> **Request**: From the records below, pull out and copy each line that contains the word "beside". Case counts.
Start of Raw records
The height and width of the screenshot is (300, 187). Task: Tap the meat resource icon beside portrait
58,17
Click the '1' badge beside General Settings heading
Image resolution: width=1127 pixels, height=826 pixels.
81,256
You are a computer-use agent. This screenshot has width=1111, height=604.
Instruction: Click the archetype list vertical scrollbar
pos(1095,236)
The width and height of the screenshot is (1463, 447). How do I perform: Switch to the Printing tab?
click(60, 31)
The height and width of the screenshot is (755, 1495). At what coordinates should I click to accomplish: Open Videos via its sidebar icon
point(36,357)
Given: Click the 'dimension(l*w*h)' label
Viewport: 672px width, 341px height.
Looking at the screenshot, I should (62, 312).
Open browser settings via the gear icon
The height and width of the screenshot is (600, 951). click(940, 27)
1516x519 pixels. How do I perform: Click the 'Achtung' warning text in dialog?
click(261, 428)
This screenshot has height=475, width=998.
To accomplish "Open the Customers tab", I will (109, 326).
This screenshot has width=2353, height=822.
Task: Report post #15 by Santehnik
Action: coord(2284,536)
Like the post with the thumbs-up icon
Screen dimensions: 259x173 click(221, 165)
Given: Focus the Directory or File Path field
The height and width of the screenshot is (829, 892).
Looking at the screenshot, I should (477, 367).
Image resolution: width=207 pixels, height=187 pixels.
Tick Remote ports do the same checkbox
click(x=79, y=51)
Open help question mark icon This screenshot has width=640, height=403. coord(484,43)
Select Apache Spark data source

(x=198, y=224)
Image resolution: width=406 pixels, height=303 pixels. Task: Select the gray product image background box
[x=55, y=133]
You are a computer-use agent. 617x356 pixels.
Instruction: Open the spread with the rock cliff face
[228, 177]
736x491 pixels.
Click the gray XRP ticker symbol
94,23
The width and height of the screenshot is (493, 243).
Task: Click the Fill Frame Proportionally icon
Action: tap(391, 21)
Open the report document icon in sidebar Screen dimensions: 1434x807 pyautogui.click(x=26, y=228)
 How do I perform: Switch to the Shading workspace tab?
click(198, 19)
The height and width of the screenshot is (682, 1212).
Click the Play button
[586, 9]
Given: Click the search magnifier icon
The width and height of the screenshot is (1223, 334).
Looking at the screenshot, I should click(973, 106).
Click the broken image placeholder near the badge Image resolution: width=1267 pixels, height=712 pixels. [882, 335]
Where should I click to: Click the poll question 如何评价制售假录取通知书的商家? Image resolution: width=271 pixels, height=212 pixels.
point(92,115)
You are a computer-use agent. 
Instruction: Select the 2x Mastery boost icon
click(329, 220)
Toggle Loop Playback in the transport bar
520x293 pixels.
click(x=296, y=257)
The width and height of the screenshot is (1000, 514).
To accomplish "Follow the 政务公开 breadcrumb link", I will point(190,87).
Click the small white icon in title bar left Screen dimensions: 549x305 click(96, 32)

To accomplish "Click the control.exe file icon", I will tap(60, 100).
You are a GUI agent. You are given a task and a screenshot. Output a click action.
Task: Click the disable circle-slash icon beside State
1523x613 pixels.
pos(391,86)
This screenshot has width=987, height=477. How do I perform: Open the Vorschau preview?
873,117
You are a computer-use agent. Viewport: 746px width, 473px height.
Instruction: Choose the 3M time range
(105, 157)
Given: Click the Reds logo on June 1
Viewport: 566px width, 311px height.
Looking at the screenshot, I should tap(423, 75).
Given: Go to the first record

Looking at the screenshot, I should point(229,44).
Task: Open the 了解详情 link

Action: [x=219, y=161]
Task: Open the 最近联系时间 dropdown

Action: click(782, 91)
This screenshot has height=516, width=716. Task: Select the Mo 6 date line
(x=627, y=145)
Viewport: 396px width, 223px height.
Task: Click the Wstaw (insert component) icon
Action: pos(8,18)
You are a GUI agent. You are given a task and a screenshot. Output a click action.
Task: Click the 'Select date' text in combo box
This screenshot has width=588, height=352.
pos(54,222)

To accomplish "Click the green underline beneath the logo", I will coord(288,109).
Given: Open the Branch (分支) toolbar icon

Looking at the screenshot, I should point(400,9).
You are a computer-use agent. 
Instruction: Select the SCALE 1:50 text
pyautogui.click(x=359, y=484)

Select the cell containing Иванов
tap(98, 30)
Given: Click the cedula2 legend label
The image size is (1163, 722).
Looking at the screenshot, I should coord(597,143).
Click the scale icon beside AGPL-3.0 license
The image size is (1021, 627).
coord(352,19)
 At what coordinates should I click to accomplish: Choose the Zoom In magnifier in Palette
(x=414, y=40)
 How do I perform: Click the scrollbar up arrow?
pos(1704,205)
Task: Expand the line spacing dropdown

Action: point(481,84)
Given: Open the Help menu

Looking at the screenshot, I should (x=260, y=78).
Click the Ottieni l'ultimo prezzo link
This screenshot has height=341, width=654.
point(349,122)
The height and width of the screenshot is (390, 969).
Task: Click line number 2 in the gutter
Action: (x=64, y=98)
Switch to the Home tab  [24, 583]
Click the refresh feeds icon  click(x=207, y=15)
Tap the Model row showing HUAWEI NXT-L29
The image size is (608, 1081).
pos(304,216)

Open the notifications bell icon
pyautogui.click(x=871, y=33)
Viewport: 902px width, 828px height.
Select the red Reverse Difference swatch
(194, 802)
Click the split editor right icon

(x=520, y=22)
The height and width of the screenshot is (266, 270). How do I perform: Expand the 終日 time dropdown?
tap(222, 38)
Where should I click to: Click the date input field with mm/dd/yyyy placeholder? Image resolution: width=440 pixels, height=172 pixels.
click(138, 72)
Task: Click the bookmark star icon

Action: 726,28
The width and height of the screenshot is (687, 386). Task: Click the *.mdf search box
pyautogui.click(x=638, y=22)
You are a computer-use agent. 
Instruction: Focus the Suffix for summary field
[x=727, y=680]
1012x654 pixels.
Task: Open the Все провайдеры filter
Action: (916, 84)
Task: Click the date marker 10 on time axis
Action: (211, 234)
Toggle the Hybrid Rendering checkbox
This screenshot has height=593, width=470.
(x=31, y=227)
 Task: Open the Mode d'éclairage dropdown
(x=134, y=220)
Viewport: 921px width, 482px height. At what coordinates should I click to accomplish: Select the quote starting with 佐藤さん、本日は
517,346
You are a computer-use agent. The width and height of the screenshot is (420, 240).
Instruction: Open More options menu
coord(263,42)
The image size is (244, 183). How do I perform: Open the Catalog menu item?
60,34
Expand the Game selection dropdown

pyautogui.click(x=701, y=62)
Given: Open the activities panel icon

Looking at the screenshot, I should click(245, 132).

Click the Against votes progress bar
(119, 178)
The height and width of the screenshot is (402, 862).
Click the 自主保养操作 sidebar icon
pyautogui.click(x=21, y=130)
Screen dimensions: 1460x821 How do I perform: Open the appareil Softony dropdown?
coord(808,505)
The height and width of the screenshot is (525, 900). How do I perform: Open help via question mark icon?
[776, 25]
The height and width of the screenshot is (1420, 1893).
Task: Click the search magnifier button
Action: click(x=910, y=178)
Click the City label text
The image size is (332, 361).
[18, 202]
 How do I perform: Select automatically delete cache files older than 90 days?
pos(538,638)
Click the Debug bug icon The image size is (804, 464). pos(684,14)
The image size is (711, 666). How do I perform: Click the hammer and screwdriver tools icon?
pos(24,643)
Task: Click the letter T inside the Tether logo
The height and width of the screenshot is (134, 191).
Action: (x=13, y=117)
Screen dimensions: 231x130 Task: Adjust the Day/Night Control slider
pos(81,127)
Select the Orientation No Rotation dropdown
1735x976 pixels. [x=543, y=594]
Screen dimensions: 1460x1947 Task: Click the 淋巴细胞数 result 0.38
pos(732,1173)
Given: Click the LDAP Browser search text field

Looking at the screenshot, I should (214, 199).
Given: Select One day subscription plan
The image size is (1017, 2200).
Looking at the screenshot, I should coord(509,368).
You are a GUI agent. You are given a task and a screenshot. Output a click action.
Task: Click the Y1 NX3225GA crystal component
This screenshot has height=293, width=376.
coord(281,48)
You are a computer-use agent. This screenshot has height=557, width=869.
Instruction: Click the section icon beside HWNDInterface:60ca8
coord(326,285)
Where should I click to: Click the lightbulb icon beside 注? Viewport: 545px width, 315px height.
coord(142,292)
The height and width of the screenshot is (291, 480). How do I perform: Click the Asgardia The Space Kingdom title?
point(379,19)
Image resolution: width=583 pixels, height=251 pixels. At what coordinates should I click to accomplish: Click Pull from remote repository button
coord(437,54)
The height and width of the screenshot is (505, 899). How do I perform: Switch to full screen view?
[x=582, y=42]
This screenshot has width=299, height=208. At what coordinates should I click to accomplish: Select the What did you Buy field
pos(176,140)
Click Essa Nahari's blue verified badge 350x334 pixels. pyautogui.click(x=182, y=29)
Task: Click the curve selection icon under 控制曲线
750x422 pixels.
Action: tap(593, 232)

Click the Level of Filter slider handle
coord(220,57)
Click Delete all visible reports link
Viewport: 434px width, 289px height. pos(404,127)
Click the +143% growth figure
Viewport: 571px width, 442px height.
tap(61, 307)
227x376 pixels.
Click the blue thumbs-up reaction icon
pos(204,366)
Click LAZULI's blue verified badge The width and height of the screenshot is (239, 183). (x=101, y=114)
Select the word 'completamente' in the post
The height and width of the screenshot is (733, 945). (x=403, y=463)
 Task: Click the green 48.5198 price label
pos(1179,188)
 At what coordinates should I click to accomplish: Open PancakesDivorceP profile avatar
End of Raw records
> **Result of this task**:
The height and width of the screenshot is (300, 187). Task: Tap the meat resource icon beside portrait
Click the '1' badge beside General Settings heading
Task: Click the disable circle-slash icon beside State
Click the scale icon beside AGPL-3.0 license
Instruction: Click the section icon beside HWNDInterface:60ca8
Where should I click to: Click the lightbulb icon beside 注? Viewport: 545px width, 315px height.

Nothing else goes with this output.